First of all: who tosses out day-old biscuits? Yeah, they’re not as great the next day. I know everyone wants a FRESH biscuit. But day old biscuits are still edible, right? Just heat them up in the oven, slap some jelly on them. You’re set. This does not apply to whomp biscuits (you know…Pillsbury) because those are NOT real biscuits. And this was not a metaphor for aging at all.


Elizabethtown is the perfect movie to watch on Father’s Day (even though it’s not Father’s Day: I realize this), especially if you’re not around to celebrate the holiday with your dad. It will make you appreciate him even more. If your father has passed, it may make you a little sad. I mean, it’s a Cameron Crowe movie. You will FEEL SOMETHING, DAMMIT.

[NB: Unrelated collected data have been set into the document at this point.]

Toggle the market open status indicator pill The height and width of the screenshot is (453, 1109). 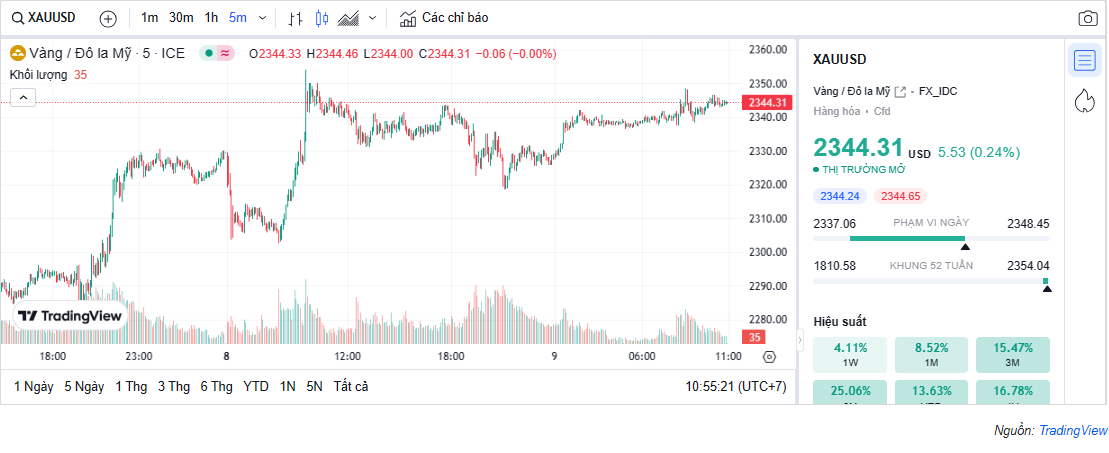(x=217, y=53)
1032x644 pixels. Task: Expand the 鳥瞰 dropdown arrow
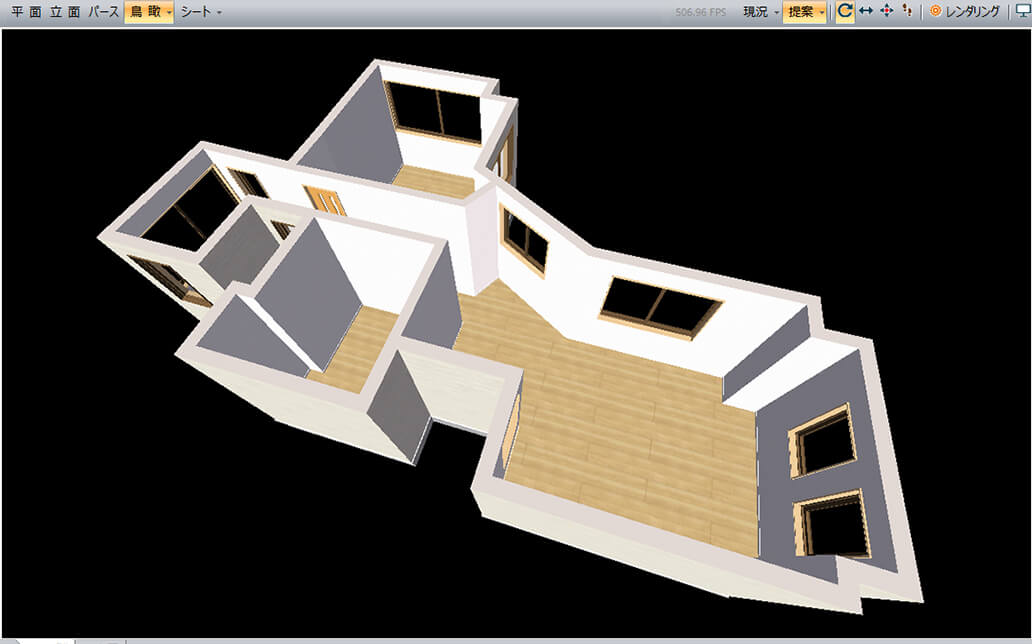coord(169,13)
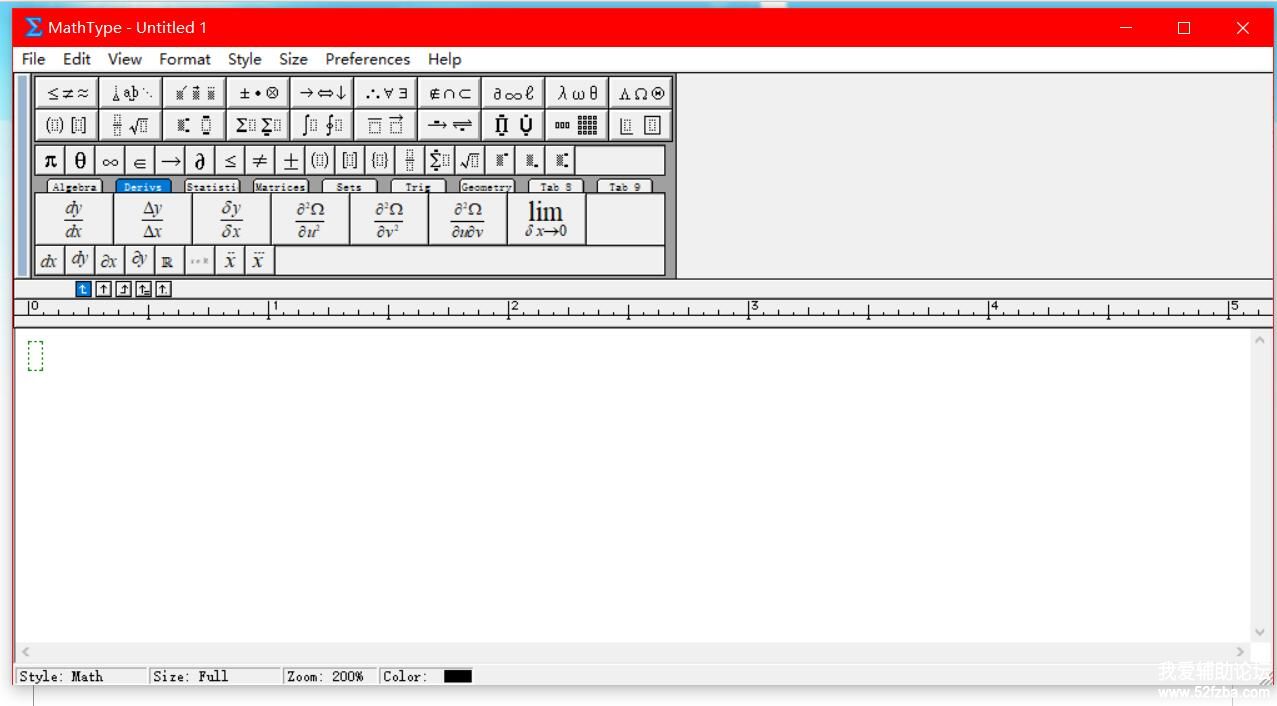Insert the Delta y over Delta x template
The height and width of the screenshot is (706, 1277).
152,219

In Elizabethtown, Drew Baylor (played by a perfectly understated Orlando Bloom–for once he is not surrounded by pirates or evil wizards) is a shoe designer for a Nike-esque company, who has succeeded in designing a shoe who loses $1 billion for the company. We suspend reality here for a bit, as Drew is singularly blamed for an incident that (I feel) would not normally be blamed solely on the designer; or rather, if it was a bad design, why wasn’t it caught before ten gazillion shoes were manufactured? At any rate, Drew is instantly suicidal and goes back to his apartment to do himself in (with a contraption that ultimately fails! this guy is NOT the world’s greatest designer).

His effort fails when his sister (played by Judy Greer, who I just love. Have you read her book, I Don’t Know Where You Know Me From? you should at least buy the audiobook, if you are taking an eight hour trip through the mountains with no one around except the lonely, sad bears and crazy mountain men playing banjos and…oh, right, I forgot about the insane maniacs from Ohio who just HAVE to skid around you to make the exit for the next Cracker Barrel) calls to tell him that his father has died while visiting relatives in Kentucky, and he must go retrieve his father’s remains from the clutches of his evil Southern family.

The next part is the most reviled by the Manic Pixie Dream Girl critics–Claire (Kirsten Dunst), a flight attendant on Drew’s flight to Louisville, slides into the picture, all sparkles and fairy dust. But I must protest, Manic Pixie Dream Girl critics! I think it is utterly unfair of you to reduce this character to a certain type. It is very clear that you were just trying to be clever and that you were NOT paying attention to the movie after a certain point, because you thought up the term “Manic Pixie Dream Girl” and were so excited that you had to leave the theater and not watch the rest of the movie. (Okay, I’m overreacting. I’m sure the critic stayed for the whole thing.) Claire is a supporting character, yes; she is a romantic interest, yes; she does have certain quirky qualities and characteristics, yes. But she is a central part of the film! True to her flight attendant, “substitute people” ways, she directs the traffic of Drew’s crazy, unpredictable family around him. She is there to remind him that there is life after failure–I mean, someone has to be the voice of reason, a megaphone of hope.  This is how people support each other (well, in movies at least). If the roles were gender reversed, would anyone call Drew a Manic Pixie Dream Boy? Nope! They would call him a thoughtfully considered, tenderly drawn, Lloyd Dobler-ish type hero.

At any point, the movie then focuses on the funeral and all of the accompanying family dynamics. Drew’s immediate family eventually agrees to travel to the Dirty South, and Drew eventually asserts himself with the Kentucky members of the family, who want him to be buried in Kentucky and are basically pushing Drew and his poor family around. There is an elaborate memorial service, which is one of the funniest funeral scenes I’ve seen in a long time, and Drew eventually faces his own grief, as he returns home and prepares to live a life in the shadow of failure.

Or does he? (ha.)

Let me admit, I love Cameron Crowe’s films, especially Say Anything, Almost Famous, and Vanilla Sky (and this one, too). Of all of the big budget, commercial directors out there, I feel he is one of the filmmakers with the most soul. Elizabethtown is easy to sit through, even through multiple screenings, and although it occasionally misses the mark here and there, it is a worthwhile watch. It will definitely make you consider your relationship with your own father, and realize that even through gaps in time, communication, and understanding, it is time to think about who your father is, as a person–and what he has meant to your life.

Then: immediately watch Daddy Daycare.